Heuristic Design of Advanced Martensitic Steels That Are Highly Resistant to Hydrogen Embrittlement by ε-Carbide

Metals 2021, 11(2), 370; https://doi.org/10.3390/met11020370
by Michio Shimotomai
Reviewer 1: Anonymous
Reviewer 2:
Reviewer 3: Anonymous
Metals 2021, 11(2), 370; https://doi.org/10.3390/met11020370
Submission received: 14 December 2020 / Revised: 10 February 2021 / Accepted: 19 February 2021 / Published: 23 February 2021
(This article belongs to the Special Issue Heat Treatment of Steels)

Round 1

Reviewer 1 Report

Page 4 lines 145-146: “η-carbide and ε-carbide that were observed by electron diffraction; η-carbide and ε-carbide that were observed by electron diffraction patterns were nearly the same”. It seems being repeated and incomplete sentence.

Comments for author File: Comments.pdf

Author Response

Response to Reviewer 3 Comments

Point 1: Page 4 lines 145-146: “η-carbide and ε-carbide that were observed by electron diffraction; η-carbide and ε-carbide that were observed by electron diffraction patterns were nearly the same”. It seems being repeated and incomplete sentence.

Response 1: The duplicate sentence has been deleted as follows: η-carbide and ε-carbide that were observed by electron diffraction patterns were nearly the same. I feel sorry for that mistake.

 

Reviewer 2 Report

The strength of this manuscript is the detailed description of physical metallurgy of high strength martensitic steel, by tying together the roles of composition, microstructure, phases, and precipitation in the properties of martensitic steels.   Clearly this is the area of expertise of the author. 

Principal concern:

The treatment of the topic of hydrogen embrittlement, on the other hand, is the weaker part of the manuscript, which is unfortunate because the premise is based on the effect of e-carbide on HE.

The experimental work and results, as they are presented, are not sufficient to conclude that presence of e-carbide is the reason for the lower HE susceptibility. More precisely, the comparison of a quenched and tempered steel with an as-quenched steel, without providing any information on mechanical properties of the latter is a serious flaw. Given that strength has a first order effect on HE susceptibility, if the as-quenched steel has higher strength (which it should), it is normal for it to exhibit greater HE susceptibility. In fact, a detailed characterization of the mechanical properties of both materials is necessary: Tensile Strength, Yield Strength, ductility, impact toughness, hardness.

A true analysis of the effect of microstructure on HE susceptibility must be done on materials that are at EQUAL strength.

Secondary concerns:

a. A more detailed description of the mechanical U-bending method is needed, along with figures and schematic.

b. The thermal desorption methodology is not adequately described. Notably the size and location of the sample is important to describe. Also, the time lag between hydrogen charging and TDS measurement is not known. This is an important aspect that can affect the results.
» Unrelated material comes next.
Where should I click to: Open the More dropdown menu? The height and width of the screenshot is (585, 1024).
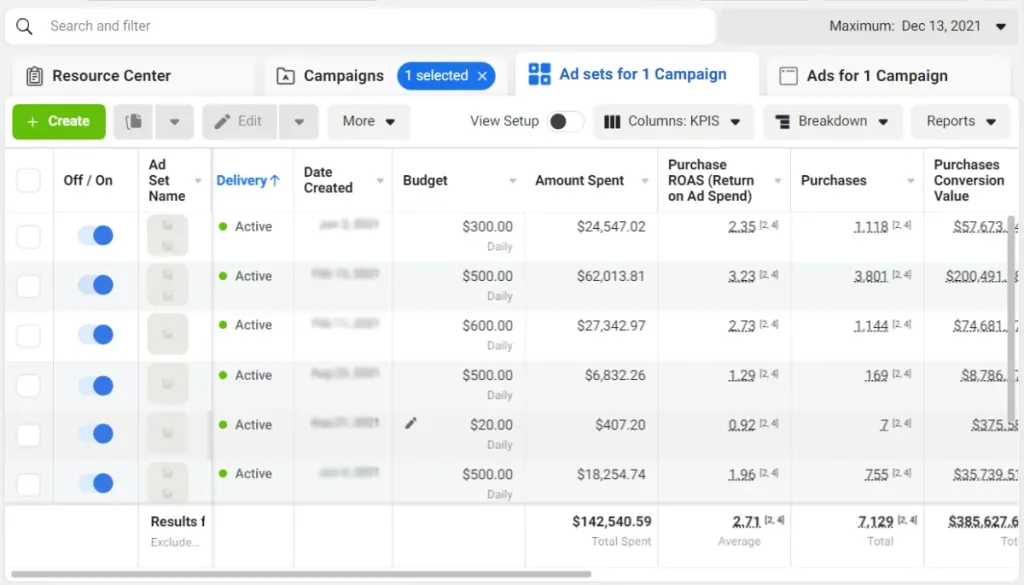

c. A DISCUSSION section seems warranted. The last paragraph of the experimental section (lines 189-201) belongs in the DISCUSSION, along with a more in-depth discussion of the results, notably Figure 1.

 

Minor concerns:

a. I recommend using the vocabulary of HE that is more universally adopted. Notably "HE susceptibility" rather that "HE resistance."

b. Some minor correction of the English is needed.

 

SEE ATTACHED DOCUMENTS FOR SPECIFIC COMMENTS

Comments for author File: Comments.pdf

Author Response

Point 1: Principal concern:

The treatment of the topic of hydrogen embrittlement, on the other hand, is the weaker part of the manuscript, which is unfortunate because the premise is based on the effect of e-carbide on HE.
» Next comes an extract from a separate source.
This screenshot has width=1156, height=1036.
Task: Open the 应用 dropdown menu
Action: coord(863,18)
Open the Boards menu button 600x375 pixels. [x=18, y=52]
The experimental work and results, as they are presented, are not sufficient to conclude that presence of e-carbide is the reason for the lower HE susceptibility. More precisely, the comparison of a quenched and tempered steel with an as-quenched steel, without providing any information on mechanical properties of the latter is a serious flaw. Given that strength has a first order effect on HE susceptibility, if the as-quenched steel has higher strength (which it should), it is normal for it to exhibit greater HE susceptibility. In fact, a detailed characterization of the mechanical properties of both materials is necessary: Tensile Strength, Yield Strength, ductility, impact toughness, hardness.

A true analysis of the effect of microstructure on HE susceptibility must be done on materials that are at EQUAL strength.

Response: This manuscript has been written to respond to the repeated call for contribution to a special issue of “Heat Treatment of Steels” from the editorial board. It is not intended to be a full paper. The objective of the paper is to communicate rapidly a conceptual design of advanced martensitic steels resistant to HE. The author will be glad if the research arouses a lot of interest in the ε-carbide and stimulates the research. It is added that the experiments were carried out under special friendship of my old colleagues.

 Secondary concerns:

  1. A more detailed description of the mechanical U-bending method is needed, along with figures and schematic.

Response: The author supposes that the references in the manuscript are enough to try the experiments.

  1. The thermal desorption methodology is not adequately described. Notably the size and location of the sample is important to describe. Also, the time lag between hydrogen charging and TDS measurement is not known. This is an important aspect that can affect the results.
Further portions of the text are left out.